The OpenStage controller and hardware are described in detail in our PLoS ONE publication. In that manuscript we show that our system has absolute unidirectional positioning accuracy and repeatability better than 0.1 μm in Z. Bidirectional positioning accuracy is in the range of 0.5 μm to 0.75 μm in Z. These values compare favorably to many commercial actuators costing several times as much as our system. Positioning repeatability in X and Y is better than 1 μm.
With the hardware described in our paper, minimum incremental motion is 0.04 μm in Z and 0.1 μm in X and Y. Finer accuracy would be possible with only a modest increase in price. However, we more typically run the stage with larger minimum step sizes (0.3 μm in Z and 0.79 μm in X and Y) in order to obtain higher speeds. We run the Z stage at a maximum speed of 1.2 mm/s and XY at a speed of 1.8 mm/s. Higher speeds are possible by selecting different motors or gears. The stage can move as slowly as desired.
Hardware costs to drive the translation stages are between 100 and 400 USD per axis (as of 2014). Translation stages begin at 250 USD per axis (including micrometer). The necessary electronics (including power supplies, and all the little odds and ends) are under 500 USD. The total cost for motorizing our microscope (i.e. excluding breadboards and linear translators) is under 1000 USD.
This movie illustrates the positioning repeatability of our stage. The movie shows two views of a pollen grain (dia. about 30 μm). The movie was constructed by cycling the objective back and forth 100 times between two depths spaced 12 μm apart. All frames from the same depth were aggregated. The high repeatability of the system means that the pollen grain appears stationary. Each frame of the movie is the mean of 8 sub-frames, which were acquired at 7 FPS. In this movie we demonstrate the ability of the system to finely focus in Z using the PlayStation3 controller.
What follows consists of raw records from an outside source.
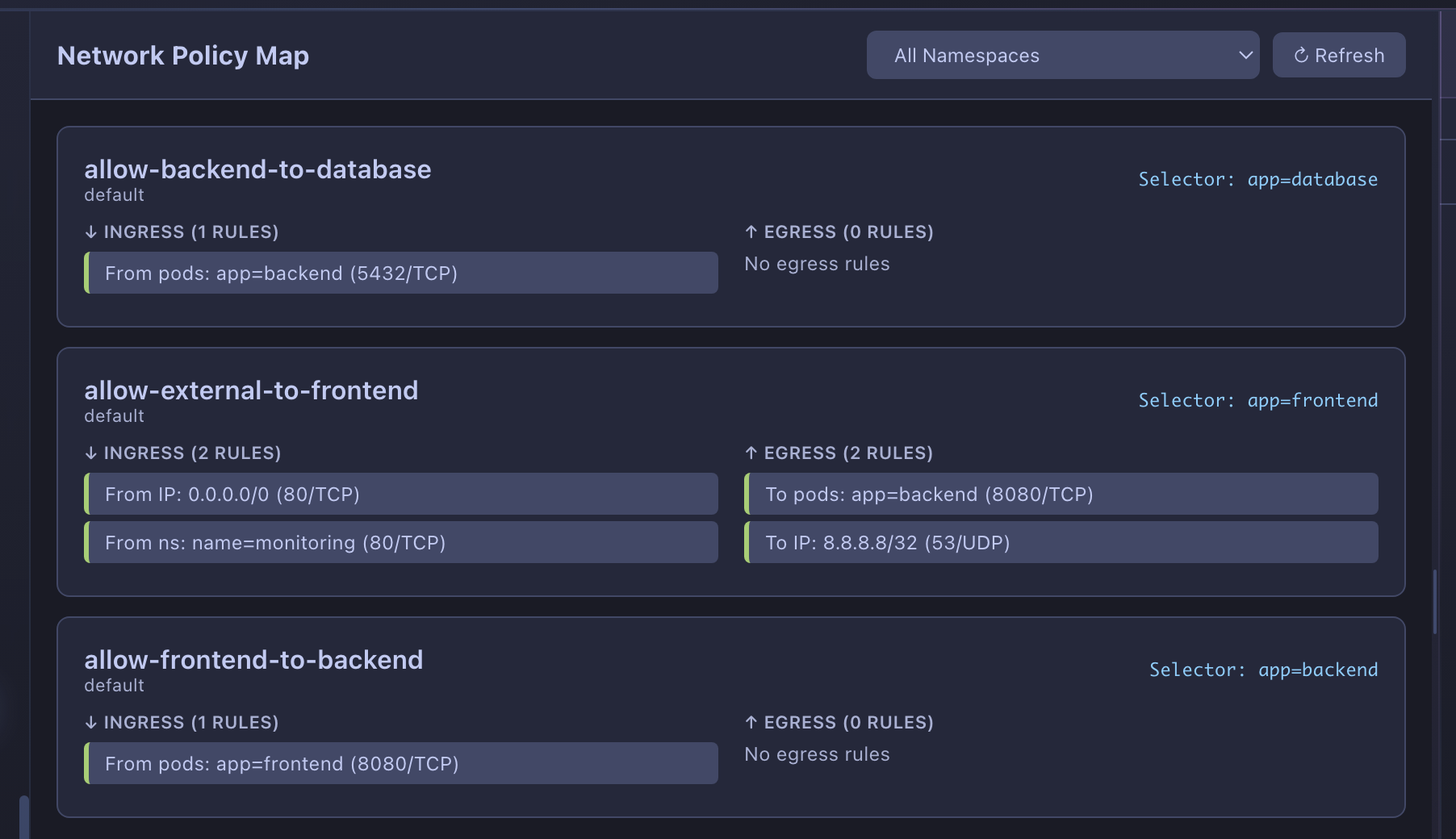Open the All Namespaces dropdown
This screenshot has height=839, width=1456.
[1061, 55]
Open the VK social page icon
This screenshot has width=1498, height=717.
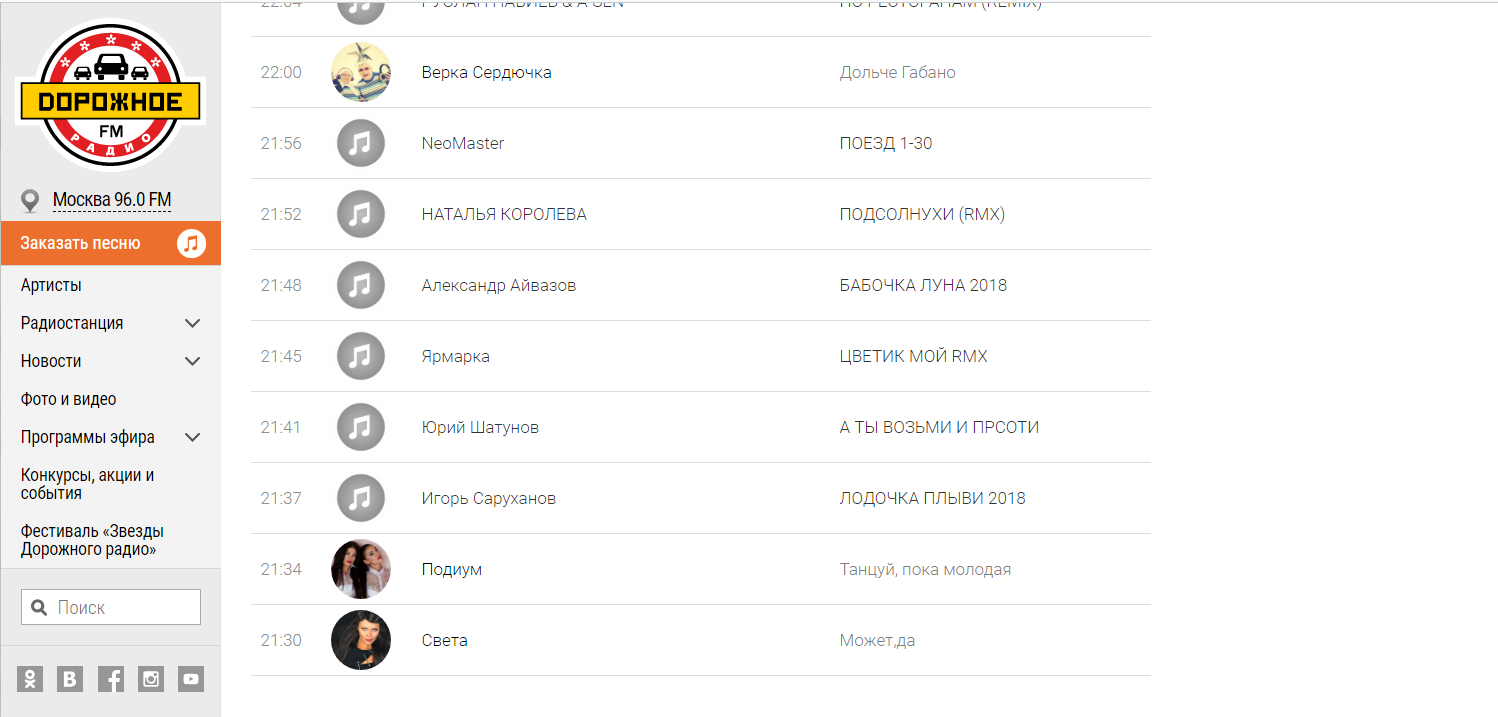[70, 679]
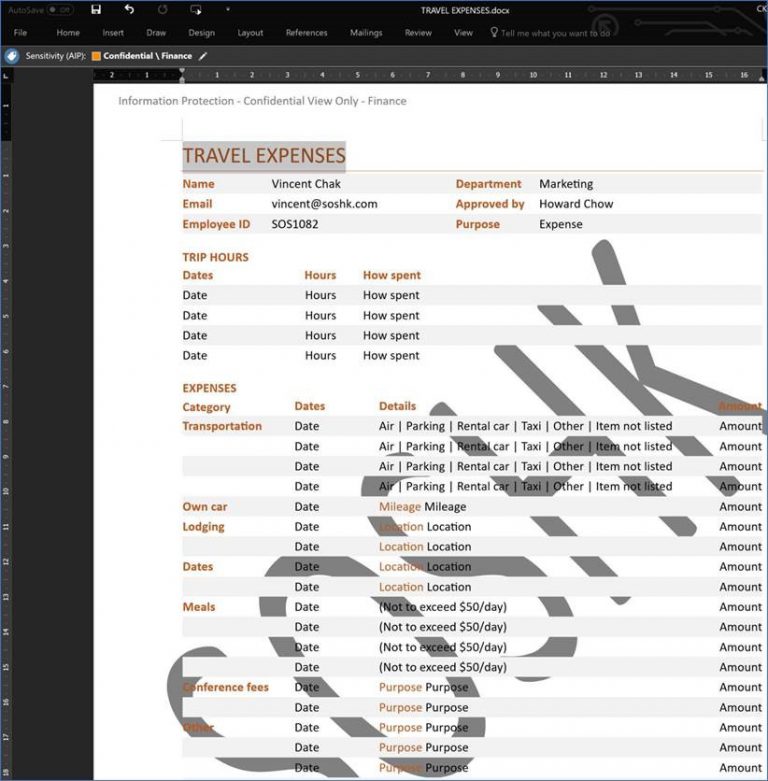Click the Confidential \ Finance sensitivity label

click(x=147, y=56)
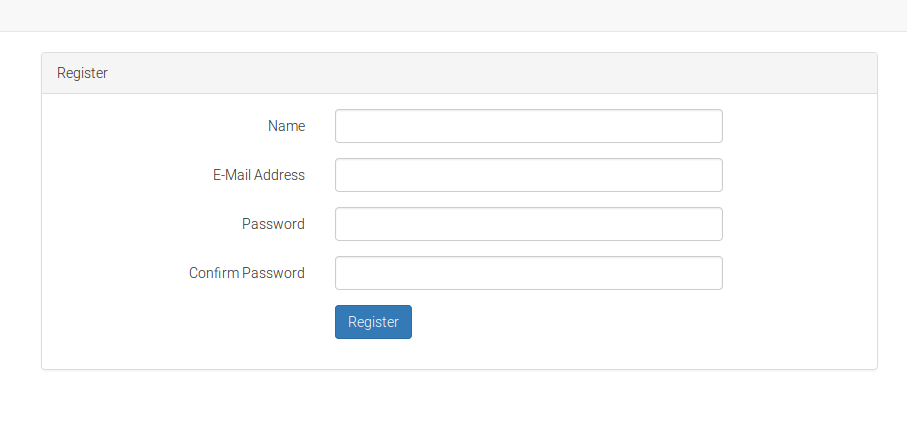
Task: Click the "Register" panel heading text
Action: pyautogui.click(x=82, y=73)
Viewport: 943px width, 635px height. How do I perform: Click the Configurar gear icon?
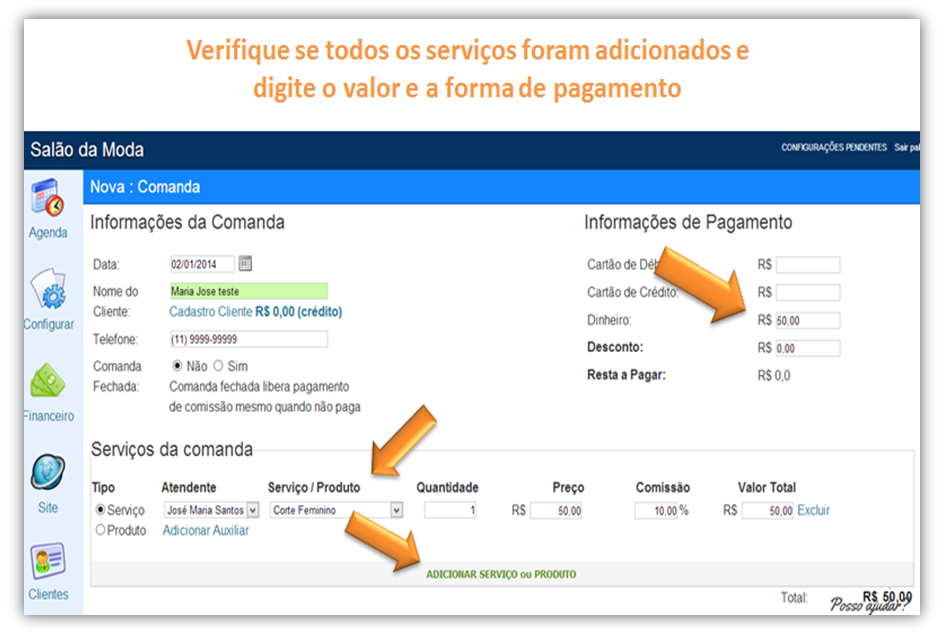pyautogui.click(x=48, y=290)
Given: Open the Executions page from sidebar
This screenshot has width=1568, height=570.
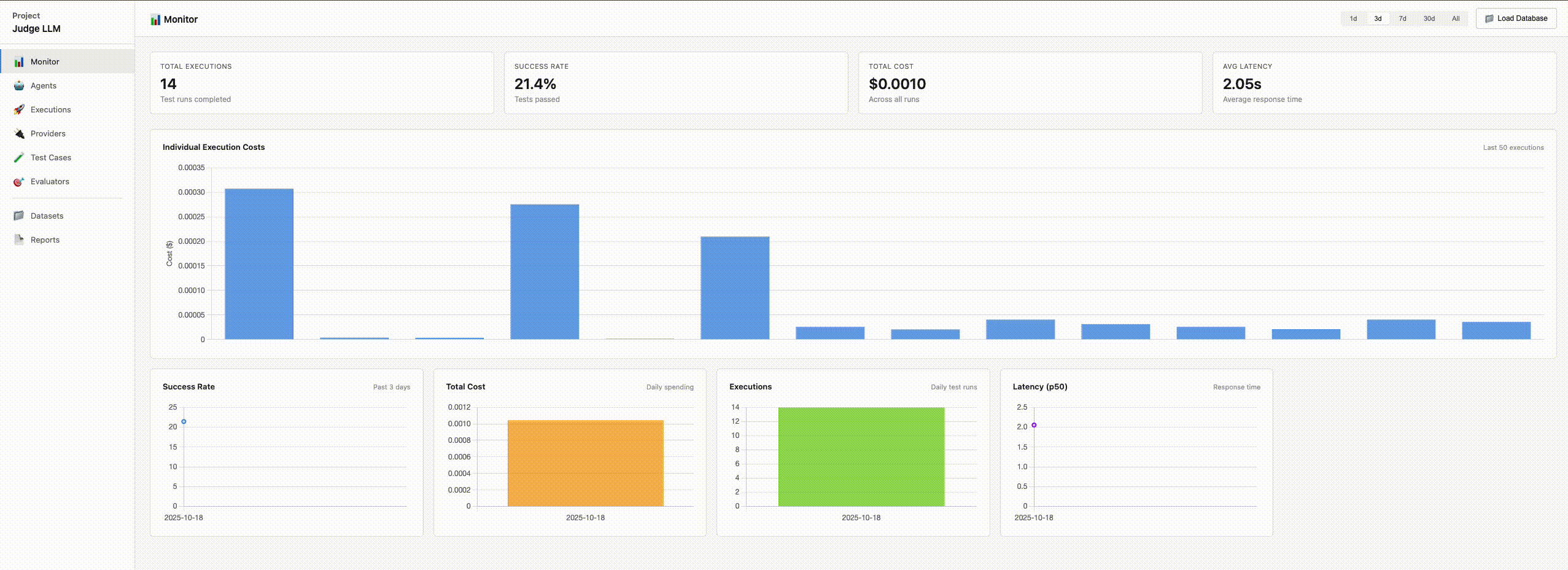Looking at the screenshot, I should tap(50, 110).
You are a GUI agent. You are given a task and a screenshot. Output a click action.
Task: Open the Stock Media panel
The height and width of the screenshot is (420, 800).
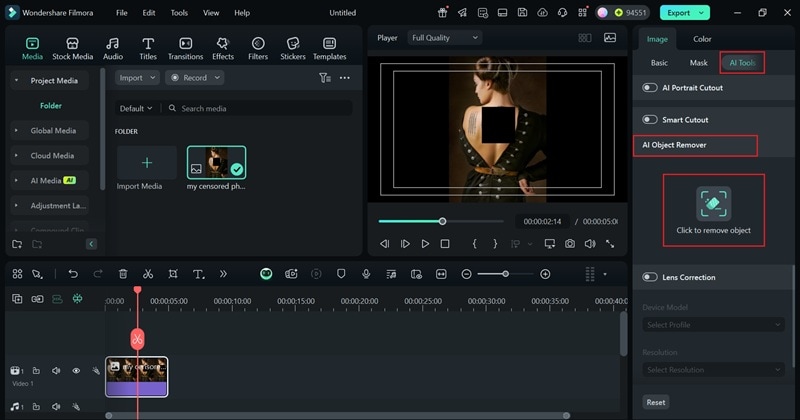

The user has excellent fine control over the objective. Although some motion artifacts are visible, remember that the field of view is about 30 μm on a side so the absolute magnitude of the artifacts is very small. The frame rate of both the movie and the acquisition is 7 FPS. For more movies and QuickTime versions see here.
Anyone is free to build OpenStage. The latest version of the firmware and hardware are described on the OpenStage GitHub page. There have been enhancements since the paper was published. All you'll need to build the system are basic soldering skills and a willingness to spend some time reading about what you're building. Our paper and the information in the Github repository should be sufficient. Basic familiarity with how to upload code to an Arduino is desirable. Knowledge of C is not required. A lot of the build information is also duplicated on the Github Wiki. The critical thing is ensuring that stepper motors are being correctly driven and operating within their limits. If you get this wrong the stage may be grossly inaccurate. Read the paper and Github stuff as these describe what you need to look for to get the system working accurately. You'll waste time if you try to re-invent the wheel without first reading the docs.